Hal ini disampaikan Juru Bicara KPK Tessa Mahardika menanggapi sejumlah isu beredar yang menyebut penangkapan terkait Pilkada 2024. Adapun Rohidin Mersyah berpasangan dengan Meriani di Pilgub Bengkulu melawan Helmi Hasan dan Mian.
Helmi Hasan diketahui merupakan adik dari Menko Bidang Pangan Zulkifli Hasan. Dia sudah dua kali menjabat sebagai Wakil Gubernur Bengkulu.
"Bahwa tidak ada unsur politik dalam proses penegakan hukum yang dilakukan," kata Tessa kepada wartawan yang dikutip pada Rabu, 27 November.
Tessa menyebut operasi senyap tersebut dilakukan berdasarkan pelaporan yang masuk dari masyarakat. KPK juga mendapatkan dua alat bukti sebelum OTT dilaksanakan.
"Dalam hal ini (sudah dikantongi, red) minimal dua alat bukti untuk menindaklanjuti kegiatan tangkap tangan dan penerbitan surat perintah penyidikan untuk menetapkan tiga orang sebagai tersangka," tegas juru bicara berlatar belakang penyidik tersebut.

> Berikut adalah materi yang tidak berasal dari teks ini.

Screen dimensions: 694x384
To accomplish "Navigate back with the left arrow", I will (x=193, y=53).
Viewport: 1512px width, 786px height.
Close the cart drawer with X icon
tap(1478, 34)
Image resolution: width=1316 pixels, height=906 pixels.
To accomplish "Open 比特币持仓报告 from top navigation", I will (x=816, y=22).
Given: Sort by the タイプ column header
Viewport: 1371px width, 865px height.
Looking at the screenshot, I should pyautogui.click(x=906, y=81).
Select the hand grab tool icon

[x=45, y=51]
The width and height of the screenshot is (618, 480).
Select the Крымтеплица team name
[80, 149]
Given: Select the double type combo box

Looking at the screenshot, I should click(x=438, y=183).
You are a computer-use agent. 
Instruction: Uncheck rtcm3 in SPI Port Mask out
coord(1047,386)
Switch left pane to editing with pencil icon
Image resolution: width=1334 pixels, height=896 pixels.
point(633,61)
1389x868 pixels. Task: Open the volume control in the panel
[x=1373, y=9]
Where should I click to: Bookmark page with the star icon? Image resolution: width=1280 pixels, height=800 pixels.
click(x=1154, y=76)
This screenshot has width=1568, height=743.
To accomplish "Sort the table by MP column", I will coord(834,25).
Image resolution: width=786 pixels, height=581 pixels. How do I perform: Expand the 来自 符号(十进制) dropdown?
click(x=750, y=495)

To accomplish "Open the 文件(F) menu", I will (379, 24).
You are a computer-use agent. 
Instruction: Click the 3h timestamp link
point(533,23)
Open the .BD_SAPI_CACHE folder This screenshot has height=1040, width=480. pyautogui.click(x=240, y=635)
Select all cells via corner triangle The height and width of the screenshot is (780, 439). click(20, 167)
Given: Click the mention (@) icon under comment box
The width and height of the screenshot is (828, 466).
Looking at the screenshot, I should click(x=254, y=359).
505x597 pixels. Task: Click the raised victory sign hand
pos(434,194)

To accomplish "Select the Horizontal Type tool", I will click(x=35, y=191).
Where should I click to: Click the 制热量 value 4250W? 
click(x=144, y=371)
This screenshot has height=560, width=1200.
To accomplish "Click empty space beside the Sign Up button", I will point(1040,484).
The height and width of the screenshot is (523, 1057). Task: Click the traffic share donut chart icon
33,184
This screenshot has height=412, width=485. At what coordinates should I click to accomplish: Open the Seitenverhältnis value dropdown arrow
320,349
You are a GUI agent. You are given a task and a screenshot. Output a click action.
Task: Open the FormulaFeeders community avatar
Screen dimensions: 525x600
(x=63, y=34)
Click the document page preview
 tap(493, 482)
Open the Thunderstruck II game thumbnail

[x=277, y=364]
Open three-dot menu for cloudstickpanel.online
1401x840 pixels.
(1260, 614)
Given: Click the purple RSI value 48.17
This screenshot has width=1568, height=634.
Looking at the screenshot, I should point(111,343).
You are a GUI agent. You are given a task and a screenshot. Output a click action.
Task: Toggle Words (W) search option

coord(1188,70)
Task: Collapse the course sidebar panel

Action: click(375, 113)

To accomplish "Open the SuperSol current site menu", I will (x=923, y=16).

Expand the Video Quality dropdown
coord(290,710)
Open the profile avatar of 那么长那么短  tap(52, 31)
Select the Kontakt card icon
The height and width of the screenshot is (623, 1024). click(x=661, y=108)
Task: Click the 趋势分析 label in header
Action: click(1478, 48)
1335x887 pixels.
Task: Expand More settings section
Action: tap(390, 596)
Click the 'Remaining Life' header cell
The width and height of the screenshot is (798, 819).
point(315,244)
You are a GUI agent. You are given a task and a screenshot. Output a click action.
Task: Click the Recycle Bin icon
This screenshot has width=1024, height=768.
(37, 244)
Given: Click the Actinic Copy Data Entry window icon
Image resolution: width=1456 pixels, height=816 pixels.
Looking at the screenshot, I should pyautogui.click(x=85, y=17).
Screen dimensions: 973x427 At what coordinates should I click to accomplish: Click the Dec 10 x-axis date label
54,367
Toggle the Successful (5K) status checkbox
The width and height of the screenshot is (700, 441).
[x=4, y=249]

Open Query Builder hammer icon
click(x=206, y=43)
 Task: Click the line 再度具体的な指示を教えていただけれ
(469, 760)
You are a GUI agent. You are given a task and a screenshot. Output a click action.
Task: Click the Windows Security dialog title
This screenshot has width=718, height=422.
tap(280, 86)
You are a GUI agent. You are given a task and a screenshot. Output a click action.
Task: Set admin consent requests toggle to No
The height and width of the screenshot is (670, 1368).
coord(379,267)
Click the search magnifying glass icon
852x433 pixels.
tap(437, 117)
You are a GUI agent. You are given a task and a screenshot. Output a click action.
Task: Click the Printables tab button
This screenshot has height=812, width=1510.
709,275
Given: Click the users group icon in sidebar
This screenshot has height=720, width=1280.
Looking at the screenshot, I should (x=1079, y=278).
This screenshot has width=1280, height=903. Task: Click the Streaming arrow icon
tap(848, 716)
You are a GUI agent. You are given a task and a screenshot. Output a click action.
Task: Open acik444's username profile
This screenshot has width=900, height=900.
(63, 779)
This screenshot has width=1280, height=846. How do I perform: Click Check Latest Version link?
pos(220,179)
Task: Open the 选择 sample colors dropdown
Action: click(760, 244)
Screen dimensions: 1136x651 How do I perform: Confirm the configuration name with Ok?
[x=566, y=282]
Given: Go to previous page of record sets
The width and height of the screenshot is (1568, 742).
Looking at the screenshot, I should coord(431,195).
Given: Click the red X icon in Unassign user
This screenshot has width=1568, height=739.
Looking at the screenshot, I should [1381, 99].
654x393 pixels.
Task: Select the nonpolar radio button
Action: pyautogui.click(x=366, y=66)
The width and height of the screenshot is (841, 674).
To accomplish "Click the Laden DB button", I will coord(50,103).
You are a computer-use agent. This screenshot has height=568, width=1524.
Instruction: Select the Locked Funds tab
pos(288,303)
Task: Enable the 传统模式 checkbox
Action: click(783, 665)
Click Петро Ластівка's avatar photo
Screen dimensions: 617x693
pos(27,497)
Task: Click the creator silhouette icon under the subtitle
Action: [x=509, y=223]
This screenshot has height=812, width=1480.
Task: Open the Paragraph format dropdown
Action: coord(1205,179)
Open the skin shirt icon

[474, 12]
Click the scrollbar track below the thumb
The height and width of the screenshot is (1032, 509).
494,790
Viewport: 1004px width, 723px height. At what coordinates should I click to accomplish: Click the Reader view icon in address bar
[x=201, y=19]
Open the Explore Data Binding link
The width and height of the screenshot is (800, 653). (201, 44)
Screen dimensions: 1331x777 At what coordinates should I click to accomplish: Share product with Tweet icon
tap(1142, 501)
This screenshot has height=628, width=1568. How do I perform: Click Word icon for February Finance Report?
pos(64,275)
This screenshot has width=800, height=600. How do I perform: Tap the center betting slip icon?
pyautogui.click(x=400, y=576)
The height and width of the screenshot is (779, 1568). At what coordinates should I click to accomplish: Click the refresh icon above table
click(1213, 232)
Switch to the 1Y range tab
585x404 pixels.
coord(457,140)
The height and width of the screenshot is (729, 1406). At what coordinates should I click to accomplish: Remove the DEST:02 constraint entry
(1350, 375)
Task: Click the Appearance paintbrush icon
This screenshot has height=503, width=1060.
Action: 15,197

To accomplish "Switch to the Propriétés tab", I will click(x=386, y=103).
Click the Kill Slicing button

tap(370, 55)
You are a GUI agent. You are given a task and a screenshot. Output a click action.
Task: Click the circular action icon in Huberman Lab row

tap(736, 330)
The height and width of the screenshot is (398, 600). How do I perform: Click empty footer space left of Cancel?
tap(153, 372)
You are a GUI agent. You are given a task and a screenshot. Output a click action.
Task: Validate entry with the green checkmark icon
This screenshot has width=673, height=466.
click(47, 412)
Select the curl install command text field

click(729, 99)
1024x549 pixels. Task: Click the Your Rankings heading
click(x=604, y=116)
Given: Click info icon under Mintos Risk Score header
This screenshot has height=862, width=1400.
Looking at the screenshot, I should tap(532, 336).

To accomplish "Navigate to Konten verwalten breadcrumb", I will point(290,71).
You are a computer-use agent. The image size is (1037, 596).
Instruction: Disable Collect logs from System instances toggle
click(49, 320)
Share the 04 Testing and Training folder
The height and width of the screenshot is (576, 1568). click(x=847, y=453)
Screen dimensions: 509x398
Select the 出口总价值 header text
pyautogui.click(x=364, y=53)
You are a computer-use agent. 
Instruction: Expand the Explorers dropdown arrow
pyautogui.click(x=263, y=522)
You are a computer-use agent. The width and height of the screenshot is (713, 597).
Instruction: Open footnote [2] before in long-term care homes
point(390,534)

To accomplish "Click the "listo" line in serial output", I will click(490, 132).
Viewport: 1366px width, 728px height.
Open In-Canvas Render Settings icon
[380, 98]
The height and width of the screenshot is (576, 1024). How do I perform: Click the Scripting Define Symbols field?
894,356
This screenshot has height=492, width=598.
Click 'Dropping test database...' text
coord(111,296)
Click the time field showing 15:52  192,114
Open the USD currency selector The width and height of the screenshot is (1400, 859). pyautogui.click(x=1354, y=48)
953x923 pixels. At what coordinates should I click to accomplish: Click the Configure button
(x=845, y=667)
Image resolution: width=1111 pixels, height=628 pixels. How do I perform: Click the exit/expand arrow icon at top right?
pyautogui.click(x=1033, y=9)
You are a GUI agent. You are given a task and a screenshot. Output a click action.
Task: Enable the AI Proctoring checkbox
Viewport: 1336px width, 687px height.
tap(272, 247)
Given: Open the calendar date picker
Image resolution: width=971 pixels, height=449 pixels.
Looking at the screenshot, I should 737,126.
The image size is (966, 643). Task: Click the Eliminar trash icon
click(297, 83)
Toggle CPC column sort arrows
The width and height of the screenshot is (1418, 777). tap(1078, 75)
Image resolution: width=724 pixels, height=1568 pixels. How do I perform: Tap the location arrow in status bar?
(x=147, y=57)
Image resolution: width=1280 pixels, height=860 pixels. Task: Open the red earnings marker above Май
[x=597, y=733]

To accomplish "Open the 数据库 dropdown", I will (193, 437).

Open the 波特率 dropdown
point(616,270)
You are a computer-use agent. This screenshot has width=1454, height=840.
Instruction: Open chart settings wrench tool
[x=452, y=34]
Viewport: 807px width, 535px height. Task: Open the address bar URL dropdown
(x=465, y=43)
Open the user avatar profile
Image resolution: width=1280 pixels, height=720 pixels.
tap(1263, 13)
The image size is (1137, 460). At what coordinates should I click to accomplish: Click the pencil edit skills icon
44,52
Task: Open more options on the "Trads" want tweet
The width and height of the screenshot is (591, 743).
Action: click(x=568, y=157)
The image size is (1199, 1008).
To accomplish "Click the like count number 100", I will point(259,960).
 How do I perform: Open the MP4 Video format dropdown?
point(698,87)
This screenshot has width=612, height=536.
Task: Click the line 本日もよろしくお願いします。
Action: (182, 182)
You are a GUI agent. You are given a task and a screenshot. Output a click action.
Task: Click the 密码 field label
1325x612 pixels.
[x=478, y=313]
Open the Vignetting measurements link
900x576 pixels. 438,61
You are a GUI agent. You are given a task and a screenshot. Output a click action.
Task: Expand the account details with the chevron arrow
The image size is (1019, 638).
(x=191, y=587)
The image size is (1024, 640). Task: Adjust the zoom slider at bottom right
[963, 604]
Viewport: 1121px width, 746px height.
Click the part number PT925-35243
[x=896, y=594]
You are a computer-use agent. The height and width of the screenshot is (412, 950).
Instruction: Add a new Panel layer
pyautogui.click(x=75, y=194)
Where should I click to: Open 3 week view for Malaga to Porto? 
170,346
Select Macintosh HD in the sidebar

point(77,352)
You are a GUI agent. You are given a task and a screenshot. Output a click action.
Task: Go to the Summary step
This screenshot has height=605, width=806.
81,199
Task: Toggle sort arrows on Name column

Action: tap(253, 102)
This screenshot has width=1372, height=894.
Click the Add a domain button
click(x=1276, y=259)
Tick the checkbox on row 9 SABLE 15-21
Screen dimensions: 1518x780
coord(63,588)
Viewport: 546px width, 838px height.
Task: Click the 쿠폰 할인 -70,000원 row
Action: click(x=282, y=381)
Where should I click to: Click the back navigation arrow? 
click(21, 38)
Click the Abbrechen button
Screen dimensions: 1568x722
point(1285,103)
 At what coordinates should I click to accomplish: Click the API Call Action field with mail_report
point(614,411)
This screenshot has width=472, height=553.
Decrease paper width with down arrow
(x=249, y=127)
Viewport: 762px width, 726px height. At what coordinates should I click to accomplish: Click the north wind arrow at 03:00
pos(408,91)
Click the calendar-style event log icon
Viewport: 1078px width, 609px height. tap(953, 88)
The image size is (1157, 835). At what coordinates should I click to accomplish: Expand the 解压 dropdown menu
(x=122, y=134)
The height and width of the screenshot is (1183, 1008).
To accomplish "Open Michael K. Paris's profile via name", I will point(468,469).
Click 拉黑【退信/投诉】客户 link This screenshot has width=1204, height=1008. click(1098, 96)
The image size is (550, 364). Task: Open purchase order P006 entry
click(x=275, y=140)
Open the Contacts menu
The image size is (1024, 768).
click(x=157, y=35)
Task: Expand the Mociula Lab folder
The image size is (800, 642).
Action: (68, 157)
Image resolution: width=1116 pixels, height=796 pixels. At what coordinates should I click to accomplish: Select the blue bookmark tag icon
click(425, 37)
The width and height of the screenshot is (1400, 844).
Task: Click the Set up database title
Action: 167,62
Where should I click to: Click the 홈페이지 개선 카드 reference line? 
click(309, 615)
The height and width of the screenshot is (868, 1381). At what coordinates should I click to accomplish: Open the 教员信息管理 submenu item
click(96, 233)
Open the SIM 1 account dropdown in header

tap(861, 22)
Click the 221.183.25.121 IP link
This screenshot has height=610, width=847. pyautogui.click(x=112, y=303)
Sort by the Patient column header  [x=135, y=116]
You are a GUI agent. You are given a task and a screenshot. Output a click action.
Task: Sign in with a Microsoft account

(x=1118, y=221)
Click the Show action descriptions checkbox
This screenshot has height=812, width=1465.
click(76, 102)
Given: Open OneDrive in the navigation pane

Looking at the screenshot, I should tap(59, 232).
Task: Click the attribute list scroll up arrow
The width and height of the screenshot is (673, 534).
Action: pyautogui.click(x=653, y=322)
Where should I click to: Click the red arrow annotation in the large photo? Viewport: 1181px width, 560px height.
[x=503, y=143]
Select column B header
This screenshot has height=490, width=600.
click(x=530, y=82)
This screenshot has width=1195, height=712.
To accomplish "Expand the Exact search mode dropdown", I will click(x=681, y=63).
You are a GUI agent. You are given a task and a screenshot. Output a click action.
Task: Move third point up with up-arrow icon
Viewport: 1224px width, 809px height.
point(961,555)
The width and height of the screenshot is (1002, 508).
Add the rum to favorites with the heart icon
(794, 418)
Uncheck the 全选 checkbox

"Jadi saya mengulangi bahwa KPK tidak bekerja berdasarkan orderan atau pesanan politik pihak tertentu," sambung Tessa.
BACA JUGA:
Diberitakan sebelumnya,KPK menggelar operasi tangkap tangan (OTT) di Provinsi Bengkulu pada Sabtu, 23 November dan membawa delapan orang untuk dimintai keterangan. Tiga orang kemudian ditetapkan sebagai tersangka, yakni Gubernur Bengkulu Rohidin Mersyah, Sekretaris Daerah (Sekda) Provinsi Bengkulu Isnan Fajri dan Evrianshah alias Anca yang merupakan Adc Gubernur Bengkulu.
Saat OTT dilakukan, penyidik menemukan uang senilai Rp7 miliar dalam pecahan mata uang rupiah, dolar Amerika Serikat, dan dolar Singapura. Pemerasan dan penerimaan gratifikasi itu disebut untuk membiayai Rohidin yang kembali maju sebagai calon petahana.
Akibat perbuatannya, tiga tersangka ini disangka melanggar Pasal 12 huruf e dan Pasal 12B dalam Undang-Undang Nomor 31 Tahun 1999 sebagaimana telah diubah dalam Undang-Undang Nomor 20 Tahun 2001 jo Pasal 55 KUHP.